**Items stored from a collection**:
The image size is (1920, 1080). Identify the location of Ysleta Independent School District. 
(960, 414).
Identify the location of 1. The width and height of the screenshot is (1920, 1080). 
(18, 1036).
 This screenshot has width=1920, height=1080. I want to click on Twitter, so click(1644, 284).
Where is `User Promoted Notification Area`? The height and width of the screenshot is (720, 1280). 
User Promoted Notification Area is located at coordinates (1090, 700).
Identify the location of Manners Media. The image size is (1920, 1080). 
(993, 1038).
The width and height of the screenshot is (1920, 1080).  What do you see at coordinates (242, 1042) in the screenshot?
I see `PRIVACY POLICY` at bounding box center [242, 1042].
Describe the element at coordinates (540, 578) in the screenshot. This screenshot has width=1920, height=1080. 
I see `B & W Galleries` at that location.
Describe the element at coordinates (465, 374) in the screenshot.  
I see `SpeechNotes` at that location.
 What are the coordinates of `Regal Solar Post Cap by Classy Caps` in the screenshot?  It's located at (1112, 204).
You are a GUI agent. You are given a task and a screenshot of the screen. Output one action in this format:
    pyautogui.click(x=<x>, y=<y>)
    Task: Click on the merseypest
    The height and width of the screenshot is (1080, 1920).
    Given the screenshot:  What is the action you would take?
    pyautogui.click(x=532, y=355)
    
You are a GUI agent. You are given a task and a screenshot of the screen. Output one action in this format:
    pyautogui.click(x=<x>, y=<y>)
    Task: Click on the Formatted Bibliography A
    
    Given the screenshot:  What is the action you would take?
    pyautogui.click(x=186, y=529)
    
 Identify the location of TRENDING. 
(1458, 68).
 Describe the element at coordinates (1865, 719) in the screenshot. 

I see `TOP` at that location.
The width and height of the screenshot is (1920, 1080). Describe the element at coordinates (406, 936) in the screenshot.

**EXERCISE DIRECTIONS**: Please render every line above as a Markdown table with two columns, Row and Line, numbering the rows in order and leaving out any blank lines.

**OUTPUT BELOW**:
| Row | Line |
|---|---|
| 1 | The image size is (1920, 1080). Identify the location of Ysleta Independent School District.  |
| 2 | (960, 414). |
| 3 | Identify the location of 1. The width and height of the screenshot is (1920, 1080).  |
| 4 | (18, 1036). |
| 5 |  This screenshot has width=1920, height=1080. I want to click on Twitter, so click(1644, 284). |
| 6 | Where is `User Promoted Notification Area`? The height and width of the screenshot is (720, 1280).  |
| 7 | User Promoted Notification Area is located at coordinates (1090, 700). |
| 8 | Identify the location of Manners Media. The image size is (1920, 1080).  |
| 9 | (993, 1038). |
| 10 | The width and height of the screenshot is (1920, 1080).  What do you see at coordinates (242, 1042) in the screenshot? |
| 11 | I see `PRIVACY POLICY` at bounding box center [242, 1042]. |
| 12 | Describe the element at coordinates (540, 578) in the screenshot. This screenshot has width=1920, height=1080.  |
| 13 | I see `B & W Galleries` at that location. |
| 14 | Describe the element at coordinates (465, 374) in the screenshot.   |
| 15 | I see `SpeechNotes` at that location. |
| 16 |  What are the coordinates of `Regal Solar Post Cap by Classy Caps` in the screenshot?  It's located at (1112, 204). |
| 17 | You are a GUI agent. You are given a task and a screenshot of the screen. Output one action in this format: |
| 18 |     pyautogui.click(x=<x>, y=<y>) |
| 19 |     Task: Click on the merseypest |
| 20 |     The height and width of the screenshot is (1080, 1920). |
| 21 |     Given the screenshot:  What is the action you would take? |
| 22 |     pyautogui.click(x=532, y=355) |
| 23 | You are a GUI agent. You are given a task and a screenshot of the screen. Output one action in this format: |
| 24 |     pyautogui.click(x=<x>, y=<y>) |
| 25 |     Task: Click on the Formatted Bibliography A |
| 26 |     Given the screenshot:  What is the action you would take? |
| 27 |     pyautogui.click(x=186, y=529) |
| 28 |  Identify the location of TRENDING.  |
| 29 | (1458, 68). |
| 30 |  Describe the element at coordinates (1865, 719) in the screenshot.  |
| 31 | I see `TOP` at that location. |
| 32 | The width and height of the screenshot is (1920, 1080). Describe the element at coordinates (406, 936) in the screenshot. |